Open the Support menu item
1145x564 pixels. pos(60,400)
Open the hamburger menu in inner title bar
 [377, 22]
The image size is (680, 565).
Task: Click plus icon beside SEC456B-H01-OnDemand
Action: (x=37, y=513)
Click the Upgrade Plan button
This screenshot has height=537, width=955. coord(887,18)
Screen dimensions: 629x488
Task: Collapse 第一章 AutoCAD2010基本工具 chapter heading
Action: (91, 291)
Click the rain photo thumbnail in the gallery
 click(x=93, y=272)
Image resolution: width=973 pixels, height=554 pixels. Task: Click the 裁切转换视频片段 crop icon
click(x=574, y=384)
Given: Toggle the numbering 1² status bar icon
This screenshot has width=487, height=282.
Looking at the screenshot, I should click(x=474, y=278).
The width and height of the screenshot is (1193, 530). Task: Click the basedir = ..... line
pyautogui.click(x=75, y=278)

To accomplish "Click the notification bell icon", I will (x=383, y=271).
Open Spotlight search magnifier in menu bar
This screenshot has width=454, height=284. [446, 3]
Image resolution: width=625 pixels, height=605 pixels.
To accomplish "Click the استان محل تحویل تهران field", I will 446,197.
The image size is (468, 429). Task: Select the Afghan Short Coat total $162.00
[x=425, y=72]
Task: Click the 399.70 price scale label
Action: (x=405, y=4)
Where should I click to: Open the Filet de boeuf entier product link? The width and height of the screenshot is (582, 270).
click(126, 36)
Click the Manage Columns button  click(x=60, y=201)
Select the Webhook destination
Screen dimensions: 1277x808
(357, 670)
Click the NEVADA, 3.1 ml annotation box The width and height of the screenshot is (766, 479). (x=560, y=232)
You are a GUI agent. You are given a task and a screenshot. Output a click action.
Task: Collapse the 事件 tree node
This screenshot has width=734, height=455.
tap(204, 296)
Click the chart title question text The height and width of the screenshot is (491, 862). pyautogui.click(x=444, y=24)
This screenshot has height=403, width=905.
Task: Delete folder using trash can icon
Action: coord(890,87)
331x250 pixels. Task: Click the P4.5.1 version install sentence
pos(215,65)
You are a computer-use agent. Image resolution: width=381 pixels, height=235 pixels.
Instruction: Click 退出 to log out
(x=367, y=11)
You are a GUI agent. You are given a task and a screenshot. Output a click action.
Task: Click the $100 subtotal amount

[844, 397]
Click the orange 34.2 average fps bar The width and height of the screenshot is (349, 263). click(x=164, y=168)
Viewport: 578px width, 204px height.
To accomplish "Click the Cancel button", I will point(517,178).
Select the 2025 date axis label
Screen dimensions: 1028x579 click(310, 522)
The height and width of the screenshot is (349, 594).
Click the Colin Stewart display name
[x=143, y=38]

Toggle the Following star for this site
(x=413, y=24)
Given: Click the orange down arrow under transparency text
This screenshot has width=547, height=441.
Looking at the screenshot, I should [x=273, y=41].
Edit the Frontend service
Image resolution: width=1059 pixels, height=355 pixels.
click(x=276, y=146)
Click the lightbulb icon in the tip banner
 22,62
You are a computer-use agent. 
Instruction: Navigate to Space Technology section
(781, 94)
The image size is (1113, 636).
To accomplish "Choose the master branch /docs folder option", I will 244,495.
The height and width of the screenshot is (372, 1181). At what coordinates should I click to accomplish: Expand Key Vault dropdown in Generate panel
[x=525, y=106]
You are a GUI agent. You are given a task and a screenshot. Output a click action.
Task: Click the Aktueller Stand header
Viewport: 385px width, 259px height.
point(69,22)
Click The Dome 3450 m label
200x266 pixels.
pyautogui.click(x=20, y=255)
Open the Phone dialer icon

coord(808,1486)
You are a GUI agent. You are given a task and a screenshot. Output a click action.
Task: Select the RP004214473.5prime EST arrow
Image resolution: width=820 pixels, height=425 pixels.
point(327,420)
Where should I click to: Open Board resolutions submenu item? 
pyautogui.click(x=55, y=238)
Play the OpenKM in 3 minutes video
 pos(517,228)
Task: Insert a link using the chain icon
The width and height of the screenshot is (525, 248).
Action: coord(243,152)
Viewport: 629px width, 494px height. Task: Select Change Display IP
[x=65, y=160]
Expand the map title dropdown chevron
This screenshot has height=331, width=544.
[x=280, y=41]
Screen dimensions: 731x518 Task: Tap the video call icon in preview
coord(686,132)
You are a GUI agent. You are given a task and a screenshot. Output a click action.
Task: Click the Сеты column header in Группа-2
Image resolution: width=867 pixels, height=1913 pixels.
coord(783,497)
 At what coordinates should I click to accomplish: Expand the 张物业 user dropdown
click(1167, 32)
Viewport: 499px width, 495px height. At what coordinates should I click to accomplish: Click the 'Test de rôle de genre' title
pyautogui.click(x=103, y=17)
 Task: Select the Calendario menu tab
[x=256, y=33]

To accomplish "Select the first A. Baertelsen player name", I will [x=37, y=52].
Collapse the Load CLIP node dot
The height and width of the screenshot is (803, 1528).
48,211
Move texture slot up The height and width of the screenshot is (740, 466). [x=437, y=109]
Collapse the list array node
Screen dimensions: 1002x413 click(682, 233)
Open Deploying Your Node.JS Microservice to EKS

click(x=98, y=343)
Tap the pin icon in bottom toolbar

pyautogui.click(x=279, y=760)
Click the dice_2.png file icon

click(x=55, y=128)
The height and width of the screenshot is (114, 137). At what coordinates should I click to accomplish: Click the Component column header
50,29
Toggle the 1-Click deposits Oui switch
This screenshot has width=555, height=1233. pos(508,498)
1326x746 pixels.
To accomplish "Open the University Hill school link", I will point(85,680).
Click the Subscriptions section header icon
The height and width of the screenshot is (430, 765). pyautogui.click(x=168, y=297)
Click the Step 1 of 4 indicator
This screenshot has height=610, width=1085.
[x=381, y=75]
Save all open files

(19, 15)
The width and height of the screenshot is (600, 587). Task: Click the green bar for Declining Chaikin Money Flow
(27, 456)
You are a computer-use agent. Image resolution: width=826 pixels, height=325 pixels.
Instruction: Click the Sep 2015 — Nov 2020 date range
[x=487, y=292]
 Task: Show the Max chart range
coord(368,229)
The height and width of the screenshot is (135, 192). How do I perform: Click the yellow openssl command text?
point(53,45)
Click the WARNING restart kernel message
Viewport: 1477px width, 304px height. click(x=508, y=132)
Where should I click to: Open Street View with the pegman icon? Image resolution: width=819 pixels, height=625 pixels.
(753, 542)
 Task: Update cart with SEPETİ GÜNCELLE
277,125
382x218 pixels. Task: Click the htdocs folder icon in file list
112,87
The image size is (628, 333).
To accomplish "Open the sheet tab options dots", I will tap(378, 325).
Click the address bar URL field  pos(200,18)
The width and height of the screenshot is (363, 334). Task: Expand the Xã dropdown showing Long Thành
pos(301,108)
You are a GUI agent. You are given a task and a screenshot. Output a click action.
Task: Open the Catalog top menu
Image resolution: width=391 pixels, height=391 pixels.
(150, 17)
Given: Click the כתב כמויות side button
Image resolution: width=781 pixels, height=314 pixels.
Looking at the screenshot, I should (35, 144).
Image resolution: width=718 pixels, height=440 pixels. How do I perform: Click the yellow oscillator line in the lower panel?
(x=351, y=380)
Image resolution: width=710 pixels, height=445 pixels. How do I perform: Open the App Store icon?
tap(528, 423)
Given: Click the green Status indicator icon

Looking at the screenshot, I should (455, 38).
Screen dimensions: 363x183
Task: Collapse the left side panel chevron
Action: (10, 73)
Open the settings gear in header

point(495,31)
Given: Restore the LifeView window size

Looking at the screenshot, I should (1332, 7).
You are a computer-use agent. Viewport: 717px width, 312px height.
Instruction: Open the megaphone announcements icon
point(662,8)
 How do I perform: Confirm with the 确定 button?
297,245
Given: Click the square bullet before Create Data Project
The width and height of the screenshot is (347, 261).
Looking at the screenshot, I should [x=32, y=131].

++++++++++++++++++++

TASK ITEM: Print all of the material above exactly as given.

OUTPUT FOR THIS TASK:
Open the Support menu item
1145x564 pixels. pos(60,400)
Open the hamburger menu in inner title bar
 [377, 22]
The image size is (680, 565).
Task: Click plus icon beside SEC456B-H01-OnDemand
Action: (x=37, y=513)
Click the Upgrade Plan button
This screenshot has height=537, width=955. coord(887,18)
Screen dimensions: 629x488
Task: Collapse 第一章 AutoCAD2010基本工具 chapter heading
Action: (91, 291)
Click the rain photo thumbnail in the gallery
 click(x=93, y=272)
Image resolution: width=973 pixels, height=554 pixels. Task: Click the 裁切转换视频片段 crop icon
click(x=574, y=384)
Given: Toggle the numbering 1² status bar icon
This screenshot has width=487, height=282.
Looking at the screenshot, I should click(x=474, y=278).
The width and height of the screenshot is (1193, 530). Task: Click the basedir = ..... line
pyautogui.click(x=75, y=278)

To accomplish "Click the notification bell icon", I will (x=383, y=271).
Open Spotlight search magnifier in menu bar
This screenshot has width=454, height=284. [446, 3]
Image resolution: width=625 pixels, height=605 pixels.
To accomplish "Click the استان محل تحویل تهران field", I will 446,197.
The image size is (468, 429). Task: Select the Afghan Short Coat total $162.00
[x=425, y=72]
Task: Click the 399.70 price scale label
Action: (x=405, y=4)
Where should I click to: Open the Filet de boeuf entier product link? The width and height of the screenshot is (582, 270).
click(126, 36)
Click the Manage Columns button  click(x=60, y=201)
Select the Webhook destination
Screen dimensions: 1277x808
(357, 670)
Click the NEVADA, 3.1 ml annotation box The width and height of the screenshot is (766, 479). (x=560, y=232)
You are a GUI agent. You are given a task and a screenshot. Output a click action.
Task: Collapse the 事件 tree node
This screenshot has width=734, height=455.
tap(204, 296)
Click the chart title question text The height and width of the screenshot is (491, 862). pyautogui.click(x=444, y=24)
This screenshot has height=403, width=905.
Task: Delete folder using trash can icon
Action: coord(890,87)
331x250 pixels. Task: Click the P4.5.1 version install sentence
pos(215,65)
You are a computer-use agent. Image resolution: width=381 pixels, height=235 pixels.
Instruction: Click 退出 to log out
(x=367, y=11)
You are a GUI agent. You are given a task and a screenshot. Output a click action.
Task: Click the $100 subtotal amount

[844, 397]
Click the orange 34.2 average fps bar The width and height of the screenshot is (349, 263). click(x=164, y=168)
Viewport: 578px width, 204px height.
To accomplish "Click the Cancel button", I will point(517,178).
Select the 2025 date axis label
Screen dimensions: 1028x579 click(310, 522)
The height and width of the screenshot is (349, 594).
Click the Colin Stewart display name
[x=143, y=38]

Toggle the Following star for this site
(x=413, y=24)
Given: Click the orange down arrow under transparency text
This screenshot has width=547, height=441.
Looking at the screenshot, I should [x=273, y=41].
Edit the Frontend service
Image resolution: width=1059 pixels, height=355 pixels.
click(x=276, y=146)
Click the lightbulb icon in the tip banner
 22,62
You are a computer-use agent. 
Instruction: Navigate to Space Technology section
(781, 94)
The image size is (1113, 636).
To accomplish "Choose the master branch /docs folder option", I will 244,495.
The height and width of the screenshot is (372, 1181). At what coordinates should I click to accomplish: Expand Key Vault dropdown in Generate panel
[x=525, y=106]
You are a GUI agent. You are given a task and a screenshot. Output a click action.
Task: Click the Aktueller Stand header
Viewport: 385px width, 259px height.
point(69,22)
Click The Dome 3450 m label
200x266 pixels.
pyautogui.click(x=20, y=255)
Open the Phone dialer icon

coord(808,1486)
You are a GUI agent. You are given a task and a screenshot. Output a click action.
Task: Select the RP004214473.5prime EST arrow
Image resolution: width=820 pixels, height=425 pixels.
point(327,420)
Where should I click to: Open Board resolutions submenu item? 
pyautogui.click(x=55, y=238)
Play the OpenKM in 3 minutes video
 pos(517,228)
Task: Insert a link using the chain icon
The width and height of the screenshot is (525, 248).
Action: coord(243,152)
Viewport: 629px width, 494px height. Task: Select Change Display IP
[x=65, y=160]
Expand the map title dropdown chevron
This screenshot has height=331, width=544.
[x=280, y=41]
Screen dimensions: 731x518 Task: Tap the video call icon in preview
coord(686,132)
You are a GUI agent. You are given a task and a screenshot. Output a click action.
Task: Click the Сеты column header in Группа-2
Image resolution: width=867 pixels, height=1913 pixels.
coord(783,497)
 At what coordinates should I click to accomplish: Expand the 张物业 user dropdown
click(1167, 32)
Viewport: 499px width, 495px height. At what coordinates should I click to accomplish: Click the 'Test de rôle de genre' title
pyautogui.click(x=103, y=17)
 Task: Select the Calendario menu tab
[x=256, y=33]

To accomplish "Select the first A. Baertelsen player name", I will [x=37, y=52].
Collapse the Load CLIP node dot
The height and width of the screenshot is (803, 1528).
48,211
Move texture slot up The height and width of the screenshot is (740, 466). [x=437, y=109]
Collapse the list array node
Screen dimensions: 1002x413 click(682, 233)
Open Deploying Your Node.JS Microservice to EKS

click(x=98, y=343)
Tap the pin icon in bottom toolbar

pyautogui.click(x=279, y=760)
Click the dice_2.png file icon

click(x=55, y=128)
The height and width of the screenshot is (114, 137). At what coordinates should I click to accomplish: Click the Component column header
50,29
Toggle the 1-Click deposits Oui switch
This screenshot has width=555, height=1233. pos(508,498)
1326x746 pixels.
To accomplish "Open the University Hill school link", I will point(85,680).
Click the Subscriptions section header icon
The height and width of the screenshot is (430, 765). pyautogui.click(x=168, y=297)
Click the Step 1 of 4 indicator
This screenshot has height=610, width=1085.
[x=381, y=75]
Save all open files

(19, 15)
The width and height of the screenshot is (600, 587). Task: Click the green bar for Declining Chaikin Money Flow
(27, 456)
You are a computer-use agent. Image resolution: width=826 pixels, height=325 pixels.
Instruction: Click the Sep 2015 — Nov 2020 date range
[x=487, y=292]
 Task: Show the Max chart range
coord(368,229)
The height and width of the screenshot is (135, 192). How do I perform: Click the yellow openssl command text?
point(53,45)
Click the WARNING restart kernel message
Viewport: 1477px width, 304px height. click(x=508, y=132)
Where should I click to: Open Street View with the pegman icon? Image resolution: width=819 pixels, height=625 pixels.
(753, 542)
 Task: Update cart with SEPETİ GÜNCELLE
277,125
382x218 pixels. Task: Click the htdocs folder icon in file list
112,87
The image size is (628, 333).
To accomplish "Open the sheet tab options dots", I will tap(378, 325).
Click the address bar URL field  pos(200,18)
The width and height of the screenshot is (363, 334). Task: Expand the Xã dropdown showing Long Thành
pos(301,108)
You are a GUI agent. You are given a task and a screenshot. Output a click action.
Task: Open the Catalog top menu
Image resolution: width=391 pixels, height=391 pixels.
(150, 17)
Given: Click the כתב כמויות side button
Image resolution: width=781 pixels, height=314 pixels.
Looking at the screenshot, I should (35, 144).
Image resolution: width=718 pixels, height=440 pixels. How do I perform: Click the yellow oscillator line in the lower panel?
(x=351, y=380)
Image resolution: width=710 pixels, height=445 pixels. How do I perform: Open the App Store icon?
tap(528, 423)
Given: Click the green Status indicator icon

Looking at the screenshot, I should (455, 38).
Screen dimensions: 363x183
Task: Collapse the left side panel chevron
Action: (10, 73)
Open the settings gear in header

point(495,31)
Given: Restore the LifeView window size

Looking at the screenshot, I should (1332, 7).
You are a computer-use agent. Viewport: 717px width, 312px height.
Instruction: Open the megaphone announcements icon
point(662,8)
 How do I perform: Confirm with the 确定 button?
297,245
Given: Click the square bullet before Create Data Project
The width and height of the screenshot is (347, 261).
Looking at the screenshot, I should [x=32, y=131].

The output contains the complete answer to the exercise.